- [THE PROBLEM] This exercise calls for every line of the listing below that contains the word "computer".

- [ENTRIES SUPPLIED]
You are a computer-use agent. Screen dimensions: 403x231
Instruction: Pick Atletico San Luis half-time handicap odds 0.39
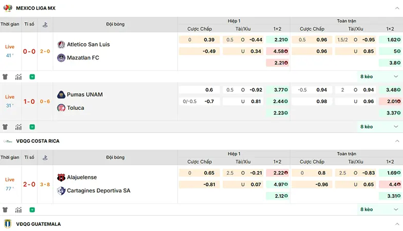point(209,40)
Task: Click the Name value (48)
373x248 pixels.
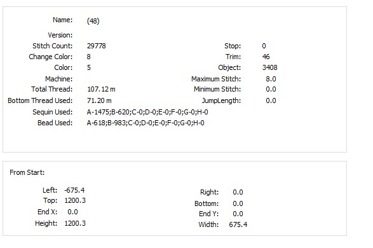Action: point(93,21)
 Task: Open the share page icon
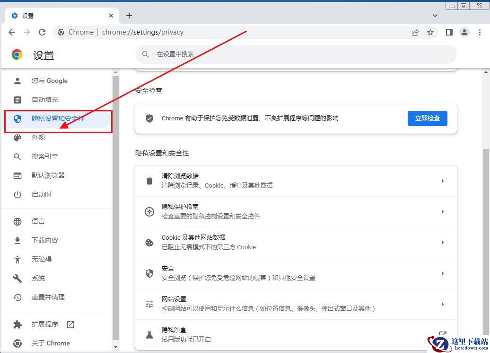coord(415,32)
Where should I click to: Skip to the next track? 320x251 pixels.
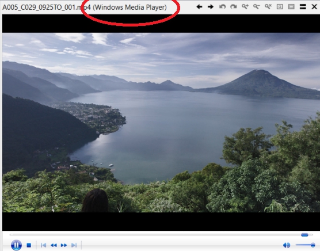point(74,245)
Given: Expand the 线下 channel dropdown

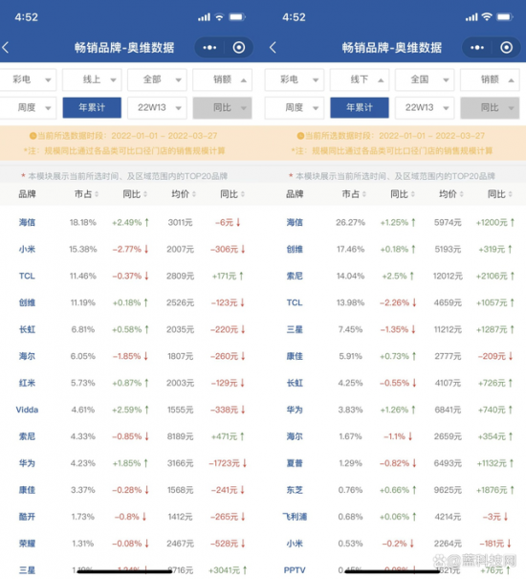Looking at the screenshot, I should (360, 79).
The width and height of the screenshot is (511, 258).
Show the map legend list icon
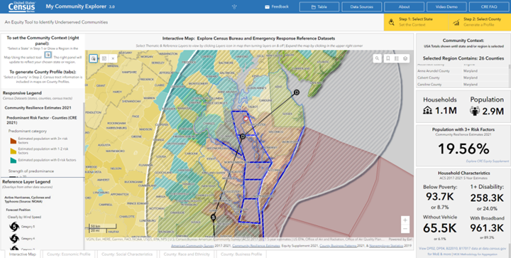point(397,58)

==

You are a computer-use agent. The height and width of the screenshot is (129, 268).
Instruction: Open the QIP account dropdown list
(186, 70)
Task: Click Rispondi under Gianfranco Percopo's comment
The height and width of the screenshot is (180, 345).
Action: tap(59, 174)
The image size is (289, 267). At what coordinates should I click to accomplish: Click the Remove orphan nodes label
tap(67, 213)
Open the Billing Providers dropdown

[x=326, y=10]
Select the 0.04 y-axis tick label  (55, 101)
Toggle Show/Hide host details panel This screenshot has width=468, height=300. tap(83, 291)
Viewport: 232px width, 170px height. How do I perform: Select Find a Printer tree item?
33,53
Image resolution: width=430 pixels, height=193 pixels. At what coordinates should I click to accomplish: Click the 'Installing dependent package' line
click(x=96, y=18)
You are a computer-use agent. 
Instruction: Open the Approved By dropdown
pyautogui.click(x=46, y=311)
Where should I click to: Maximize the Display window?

--

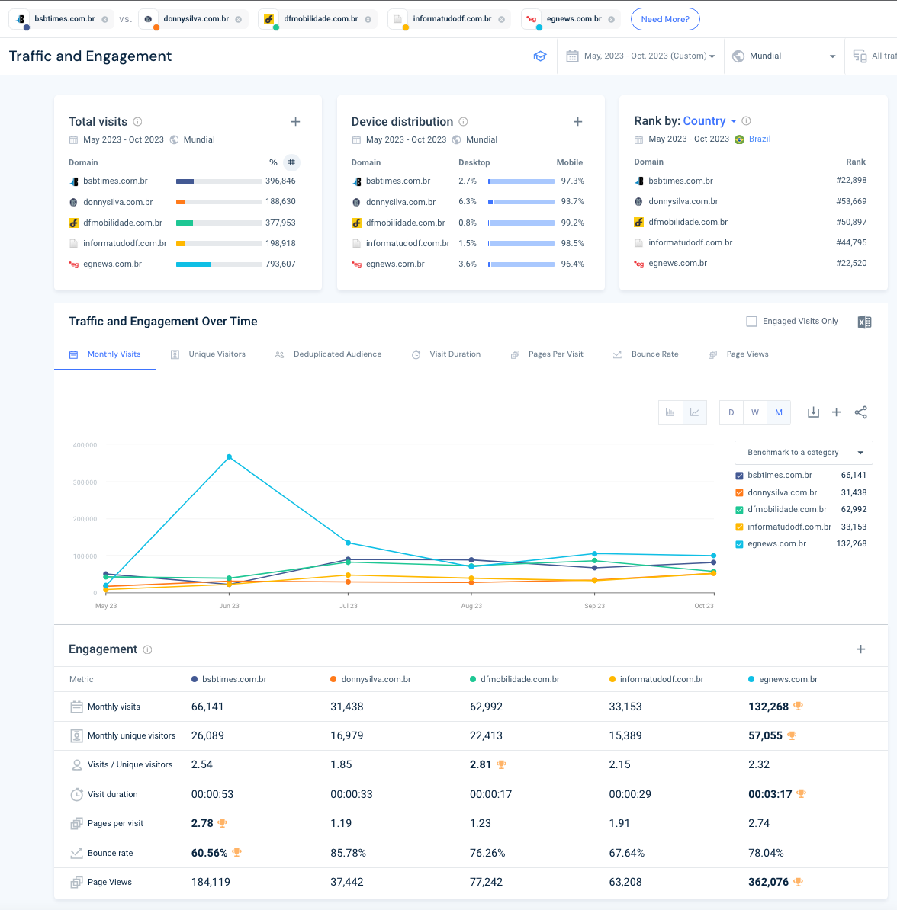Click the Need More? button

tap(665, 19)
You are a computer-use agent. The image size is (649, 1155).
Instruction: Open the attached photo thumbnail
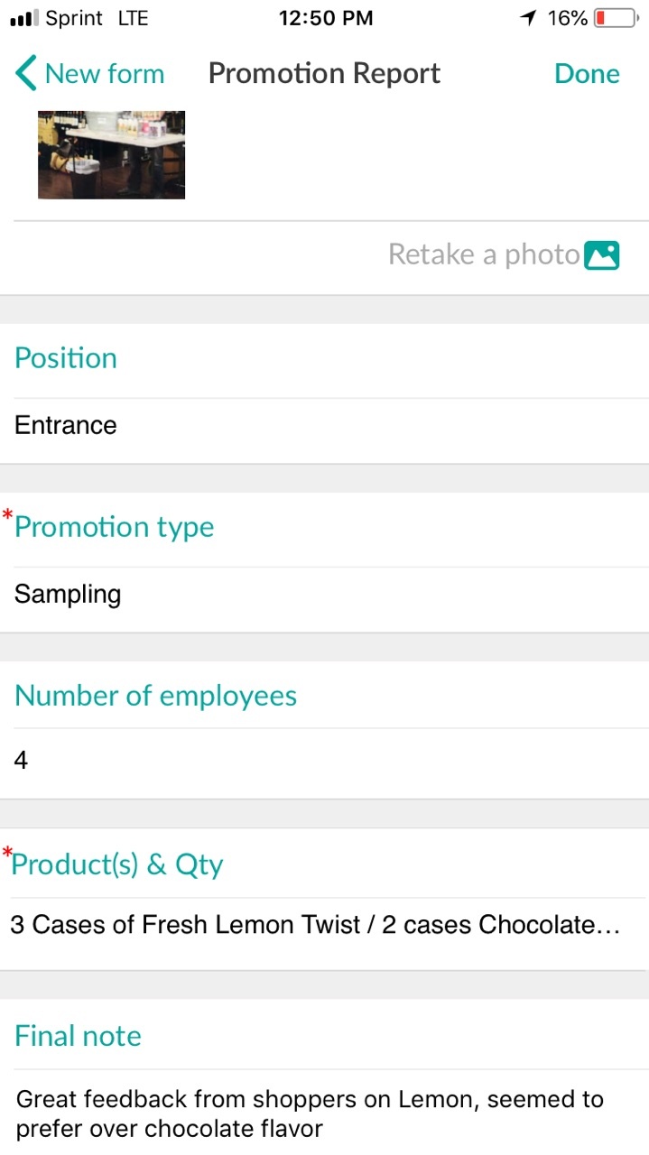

- [ANSWER SPACE]
You are a computer-use agent. Screen dimensions: 403x231
You are a computer-use agent. The height and width of the screenshot is (129, 268).
You are a computer-use agent. 
You are a computer-use agent. The image size is (649, 1155).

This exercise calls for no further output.